L’importance européenne de la question qui recommence à s’agiter à huis-clos entre les représentans des trois grandes puissances nous oblige à reprendre rapidement les faits des dernières années, pour mieux caractériser l’état actuel du royaume hellénique, et en tirer des inductions plus exactes sur la ligne de conduite que devrait suivre notre diplomatie dans ces graves circonstances.

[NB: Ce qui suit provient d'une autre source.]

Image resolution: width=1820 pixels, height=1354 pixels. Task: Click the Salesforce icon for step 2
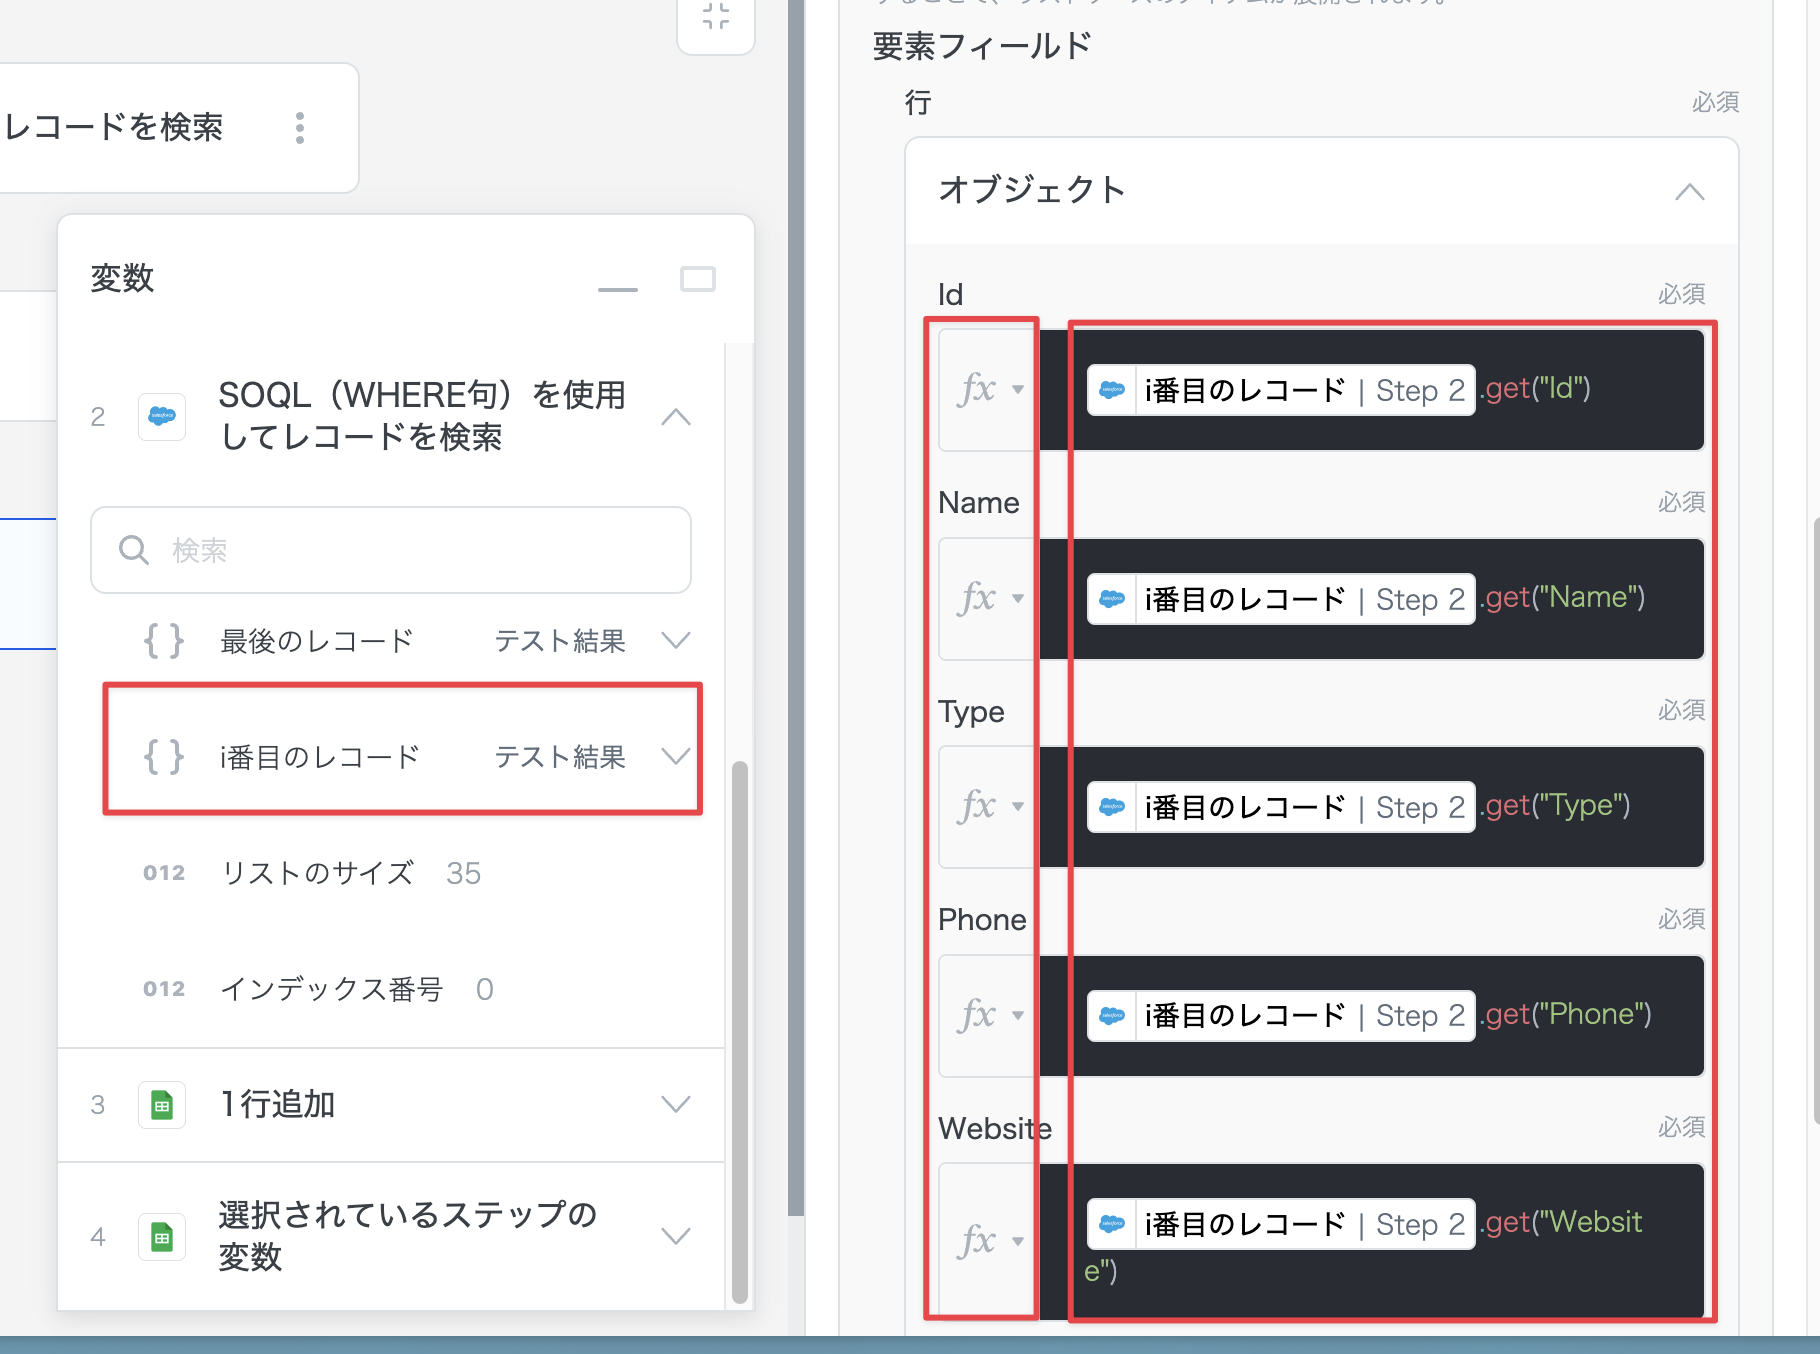point(162,417)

Opprimée au nom de toute l’Europe par sa cour allemande, la Grèce, depuis 1833, n’osait plus se remuer, lorsqu’en 1840 le traité Brunov, en renouvelant la sainte alliance, isola la France et rendit aux Grecs l’espoir bien fondé d’avoir au moins pour eux le cabinet français. Alors éclatèrent les insurrections crétoises, macédoniennes et bulgares, qui, si elles eussent été soutenues, comme elles le méritaient, auraient arraché à la Porte, en faveur des raïas, des concessions dont les Turcs eux-mêmes auraient eu plus tard à s’applaudir ; mais l’égoïsme des ministres bavarois réprima tous les efforts des Grecs du royaume pour voler au secours des insurgés, et ces derniers durent enfin céder aux menaces de l’Angleterre et à la réprobation jetée sur eux par les consuls européens au nom de l’intégrité de l’empire ottoman. Les trois principaux chefs du mouvement condamné par les grandes puissances, Velentsas, Tsamis Karatasso et le Crétois Chaeretis, réussirent, avec leurs principaux palicars, à se sauver en Grèce, où l’animadversion européenne alla jusqu’à forcer le gouvernement de faire subir à ces victimes de la diplomatie une sorte d’arrestation préventive. Ainsi refoulée et contrainte à sévir contre les plus généreux d’entre ses enfans, la nationalité grecque, durant les années 1842 et 1843, dirigea toute son énergie vers la réforme de son ordre social, comme vers le seul moyen qui lui restât d’obtenir à l’intérieur un gouvernement patriotique dont le concours permît ensuite au pays de réagir au dehors.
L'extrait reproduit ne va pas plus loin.